1.La certezza che il Signore è presente e si manifesta ogni volta che lo invoco, è la cifra esatta della prima lettura dal libro del Deuteronomio. Leggiamo, infatti: “questa grande nazione è il solo popolo saggio e intelligente”. Il testamento spirituale di Mosè trova compimento nel Vangelo: osservare la Legge di Dio, farla osservare e tramandarla. Vivere la Legge, cioè la Parola di Dio, come spesso diciamo, non è proprio una passeggiata, perché richiede fede e buona volontà. Non possiamo tramandare una cosa che non viviamo interiormente. 2) Il punto centrale è proprio questo: vivere la Parola, masticarla e praticarla. Il nostro impegno è questo. È perfettamente inutile che ci giriamo intorno con belle parole e false promesse! Non facevano così anche i farisei?

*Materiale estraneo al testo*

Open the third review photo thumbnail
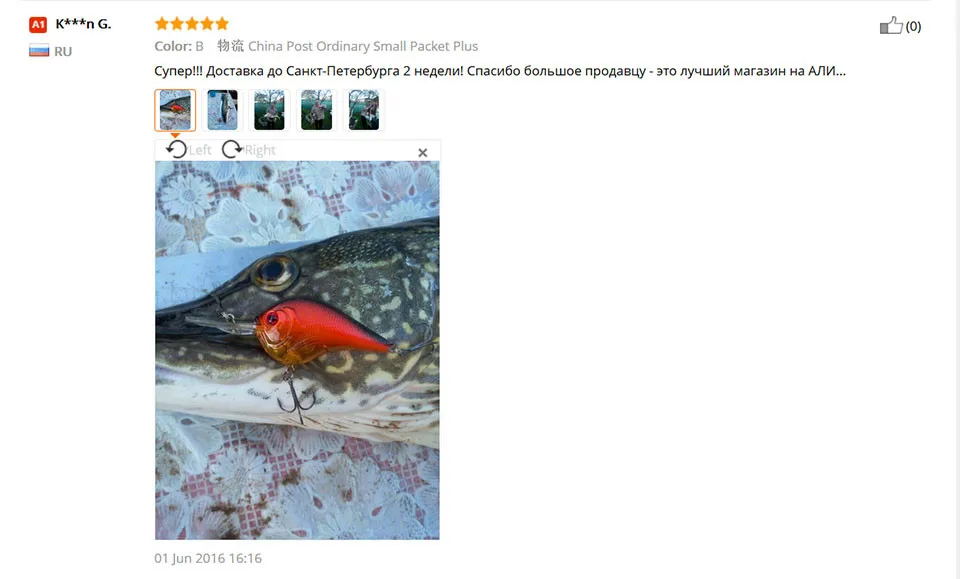The height and width of the screenshot is (579, 960). [269, 110]
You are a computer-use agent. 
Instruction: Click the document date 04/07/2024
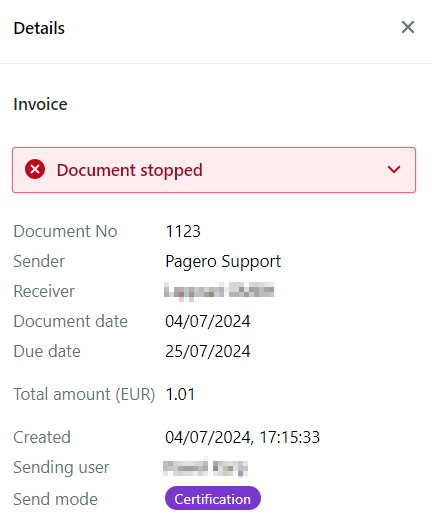click(207, 321)
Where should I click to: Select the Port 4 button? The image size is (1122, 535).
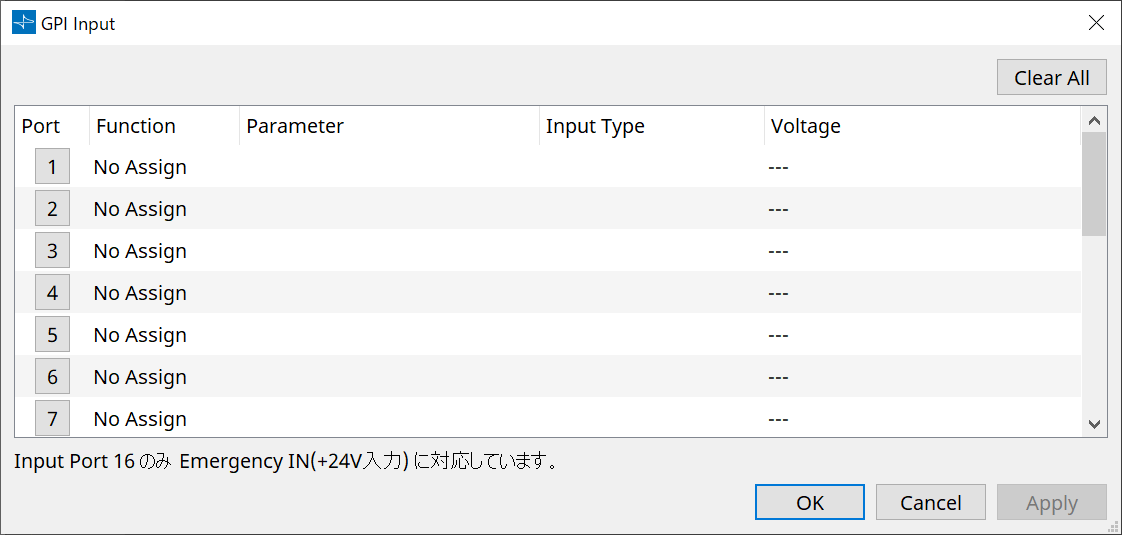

Cari amici, viviamo la Parola, mastichiamola,come facevano e fanno i mistici, gustiamola, come ci suggerisce il salmo 33: “gustate e vedete com’è buono il Signore”. Se gustiamo noi la Parola, saremo in grado di farla gustare ad altri. Preghiera: O Signore, istruiscimi nelle tue leggi e nella tua Parola, perché “le tue parole sono spirito e vita; tu hai parole di vita eterna”. Amen. Madre mia, fiducia mia.